Changing the world with games is hard.
Speaking at the 2014 Games for Change festival, Zoran Popović — University of Washington associate professor of computer science and founder of its Center for Game Science — outlined why drastic transformative change with games is difficult to achieve, and what we can do to come closer to doing so. Popović discussed two "key" world domains that often look to games, scientific discovery and scholastic mastery for a wider range of students, detailing why games haven't revolutionized these areas yet.

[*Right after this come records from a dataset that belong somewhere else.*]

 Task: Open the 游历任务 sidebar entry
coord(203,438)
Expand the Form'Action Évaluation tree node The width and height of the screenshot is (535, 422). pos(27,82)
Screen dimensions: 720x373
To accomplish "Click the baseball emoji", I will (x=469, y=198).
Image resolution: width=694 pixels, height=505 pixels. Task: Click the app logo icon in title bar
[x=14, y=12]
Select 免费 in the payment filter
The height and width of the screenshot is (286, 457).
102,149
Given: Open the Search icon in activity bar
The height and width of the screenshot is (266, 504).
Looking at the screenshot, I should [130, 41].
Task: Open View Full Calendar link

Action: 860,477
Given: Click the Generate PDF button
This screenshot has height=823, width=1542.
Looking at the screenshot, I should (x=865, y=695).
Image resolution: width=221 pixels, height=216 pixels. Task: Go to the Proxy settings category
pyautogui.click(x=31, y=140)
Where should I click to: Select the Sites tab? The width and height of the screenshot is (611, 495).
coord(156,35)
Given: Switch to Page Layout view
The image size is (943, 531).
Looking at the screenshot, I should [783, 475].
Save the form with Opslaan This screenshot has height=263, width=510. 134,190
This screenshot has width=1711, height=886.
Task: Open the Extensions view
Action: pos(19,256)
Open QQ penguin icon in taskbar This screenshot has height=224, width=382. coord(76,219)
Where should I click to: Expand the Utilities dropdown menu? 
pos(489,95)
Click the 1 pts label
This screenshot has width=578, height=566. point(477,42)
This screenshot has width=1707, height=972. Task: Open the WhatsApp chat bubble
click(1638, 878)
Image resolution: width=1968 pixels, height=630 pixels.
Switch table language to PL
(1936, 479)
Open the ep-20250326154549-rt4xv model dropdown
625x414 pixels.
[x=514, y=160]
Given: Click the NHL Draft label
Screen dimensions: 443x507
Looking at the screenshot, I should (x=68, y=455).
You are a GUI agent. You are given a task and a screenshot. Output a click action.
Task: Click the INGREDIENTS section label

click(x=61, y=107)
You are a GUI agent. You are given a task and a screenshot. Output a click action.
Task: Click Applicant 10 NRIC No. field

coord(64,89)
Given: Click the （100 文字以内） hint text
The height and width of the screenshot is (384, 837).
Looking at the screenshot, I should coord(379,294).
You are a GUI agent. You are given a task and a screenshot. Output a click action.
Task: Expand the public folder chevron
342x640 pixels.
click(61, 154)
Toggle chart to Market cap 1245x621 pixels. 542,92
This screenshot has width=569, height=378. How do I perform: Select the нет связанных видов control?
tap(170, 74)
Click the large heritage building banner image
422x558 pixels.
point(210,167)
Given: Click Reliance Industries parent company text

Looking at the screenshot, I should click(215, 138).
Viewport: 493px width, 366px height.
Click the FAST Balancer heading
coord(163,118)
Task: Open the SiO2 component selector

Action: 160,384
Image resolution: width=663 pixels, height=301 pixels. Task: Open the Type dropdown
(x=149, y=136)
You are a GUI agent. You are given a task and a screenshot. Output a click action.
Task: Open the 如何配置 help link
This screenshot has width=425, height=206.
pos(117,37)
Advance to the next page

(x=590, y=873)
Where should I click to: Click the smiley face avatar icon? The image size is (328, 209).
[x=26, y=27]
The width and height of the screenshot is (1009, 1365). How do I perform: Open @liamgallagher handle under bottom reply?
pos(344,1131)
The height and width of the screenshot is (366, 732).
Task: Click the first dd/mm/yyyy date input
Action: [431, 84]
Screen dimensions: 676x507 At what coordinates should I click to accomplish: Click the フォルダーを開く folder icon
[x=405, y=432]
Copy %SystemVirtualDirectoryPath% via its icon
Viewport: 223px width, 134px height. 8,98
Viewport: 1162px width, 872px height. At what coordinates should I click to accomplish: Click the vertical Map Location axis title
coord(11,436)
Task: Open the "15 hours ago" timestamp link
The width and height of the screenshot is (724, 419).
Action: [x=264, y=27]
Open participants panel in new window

Popović said transformative change requires a large amount of effort over an extended period of time, in addition to real-world synergy behind it and a design focused on outcome to begin with — including outcomes that are unknown. A game by itself cannot achieve transformative change on its own — people need to commit to it and put their real-world energy behind it, whether that means testing the game in lab experiments or real-life applicable.
There is hope, said Popović — although we're not too close to any of the outcomes we want to see from games right now. According to Popović, there is an emergence of a system that will lead us into the process of changing these problems with games, though it's not necessarily on the immediate horizon.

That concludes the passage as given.